Building a daily analytics export job that pulls interaction data from Genesys Cloud via the Python SDK and pushes it to S3 using boto3. The flow works fine for small date ranges, but when we try to export a full month of data, the S3 upload times out. The OTel spans show the Genesys Cloud API calls completing successfully, but the boto3 upload_file call hangs and eventually throws a botocore.exceptions.ConnectionError: Connection closed by server.
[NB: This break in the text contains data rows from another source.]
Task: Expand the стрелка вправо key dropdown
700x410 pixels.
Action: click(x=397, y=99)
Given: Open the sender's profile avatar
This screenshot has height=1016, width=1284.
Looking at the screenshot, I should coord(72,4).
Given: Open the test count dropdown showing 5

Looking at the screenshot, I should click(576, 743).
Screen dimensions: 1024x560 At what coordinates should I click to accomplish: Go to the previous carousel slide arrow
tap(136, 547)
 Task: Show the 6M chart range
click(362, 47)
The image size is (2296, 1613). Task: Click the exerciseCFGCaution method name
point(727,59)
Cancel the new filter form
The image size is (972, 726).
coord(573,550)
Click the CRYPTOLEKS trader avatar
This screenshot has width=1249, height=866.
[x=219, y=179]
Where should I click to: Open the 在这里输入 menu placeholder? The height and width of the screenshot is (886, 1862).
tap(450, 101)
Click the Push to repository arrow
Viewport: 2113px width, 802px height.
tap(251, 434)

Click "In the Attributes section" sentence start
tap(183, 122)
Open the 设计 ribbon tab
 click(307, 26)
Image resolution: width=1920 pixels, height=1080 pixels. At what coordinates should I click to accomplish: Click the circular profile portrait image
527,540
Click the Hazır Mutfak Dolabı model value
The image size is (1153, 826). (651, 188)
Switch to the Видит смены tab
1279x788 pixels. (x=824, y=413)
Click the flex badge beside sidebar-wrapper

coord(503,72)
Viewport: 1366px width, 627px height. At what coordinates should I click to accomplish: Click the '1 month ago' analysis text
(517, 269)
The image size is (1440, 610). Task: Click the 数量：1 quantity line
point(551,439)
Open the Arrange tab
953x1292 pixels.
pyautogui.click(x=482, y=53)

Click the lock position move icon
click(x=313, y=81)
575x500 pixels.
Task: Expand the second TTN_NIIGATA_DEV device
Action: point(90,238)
Here’s the relevant snippet:
import boto3
from purecloudplatformclientv2 import AnalyticsApi, PureCloudConfiguration
# Setup GC API client
config = PureCloudConfiguration()
config.host = 'https://api.mypurecloud.com'
config.access_token = get_token() # Handles OAuth refresh
analytics_api = AnalyticsApi(configuration=config)
# Fetch data
response = analytics_api.get_analytics_interactions_query(
body={'interval': 'P1M', 'metrics': ['duration']}
)
# Upload to S3
s3 = boto3.client('s3', region_name='ap-southeast-1')
try:
s3.upload_fileobj(
io.BytesIO(response.body),
'my-analytics-bucket',
f'data/{date}.json'
)
except Exception as e:
logger.error(f"Upload failed: {e}")
The issue seems to be that response.body is a large JSON string, and upload_fileobj expects a file-like object. I’m wrapping it in io.BytesIO, but the upload still fails with a connection reset. I’ve tried increasing the ConnectTimeout and ReadTimeout in the boto3 config, but it doesn’t help. The OTel trace shows the span for the upload lasting over 30 seconds before failing.
Is there a better way to stream the response from the Genesys Cloud API directly to S3 without loading it all into memory? Or am I missing something in the boto3 configuration? The data size is around 50MB for a month. We’re using Python 3.9 and the latest purecloudplatformclientv2 SDK.